Assembly of triorganotin chloride with selenite ligands to macrocyclic, zigzag, helical, and linear structures: syntheses, characterizations, and crystal structures of [R3Sn(O2SeC6H4-4-Et)] n and [R3Sn(O2SeC6H4-2-Et)] n (R = Me, C6H5) complexes

Four new triorganotin(IV) complexes, [R3Sn(O2SeC6H4-4-Et)](4) (R = Me 1), [R3Sn(O2SeC6H4-4-Et)] (n) (R = Ph 2), [R3Sn(O2SeC6H4-2-Et)] (n) (R = Me 3; Ph 4) have been synthesized by the treatment of 4-ethylbenzeneseleninic acid, 2-ethylbenzeneseleninic acid, and the corresponding triorganotin(IV) chloride with sodium ethoxide in methanol. All of the complexes were characterized by elemental analysis, FT-IR, NMR (H-1, C-13, and Sn-119) spectroscopy, TGA, and X-ray crystallography. Crystal structures show that all of the complexes are generated by the bidentate oxygen atoms and the five-coordinated tin centers with trigonal bipyramid geometry. The structural analyses reveal that complex 1 has a centrosymmetric tetranuclear triorganotin selenite with 16-membered macrocycle, which is formed by trimethyltin and ligand alternate linking.

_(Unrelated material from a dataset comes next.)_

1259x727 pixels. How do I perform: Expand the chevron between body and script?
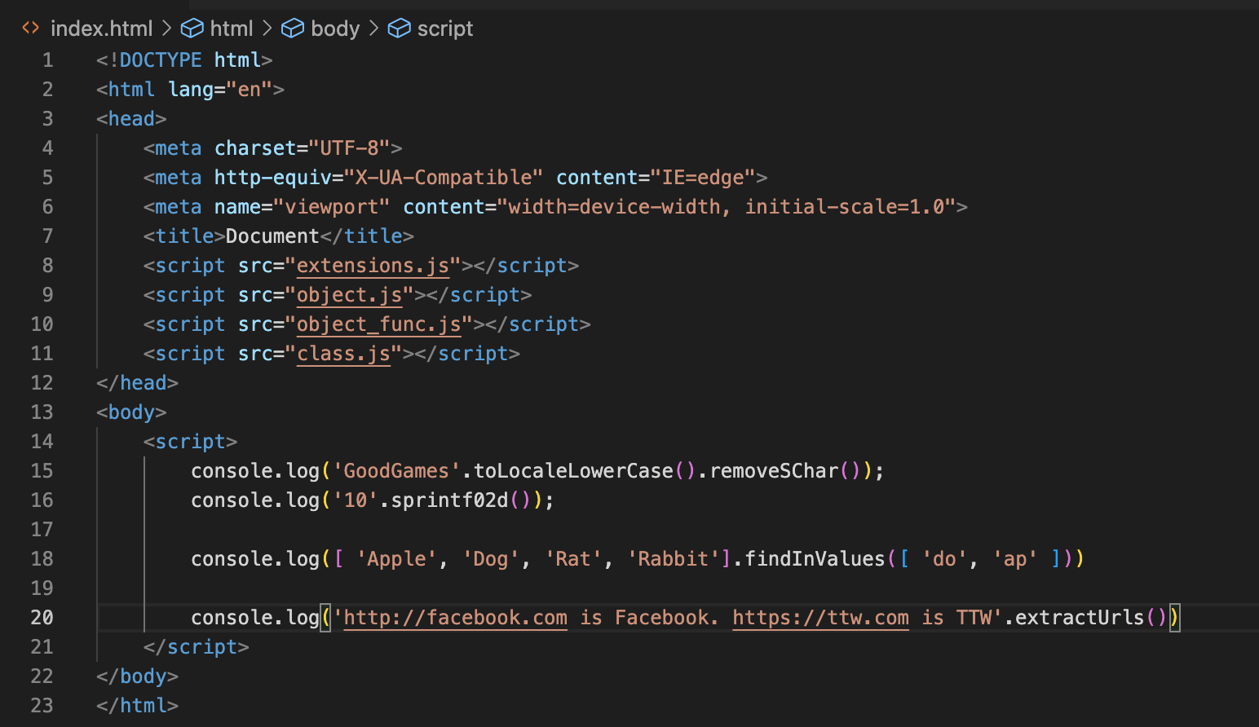(x=373, y=27)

A series of C-H center dot center dot center dot O and pi-pi stacking interactions in complex 1 play an important function in the supramolecular aggregation. Complex 3 has two 1D spring-like chiral helical chains and crystallizes in the monoclinic space group P2(1), which is chiral. Complex 2 and 4 are both 1D infinite neutral chain polymers and complex 2 forms a 2D supramolecular framework through intermolecular C-H center dot center dot center dot O interactions.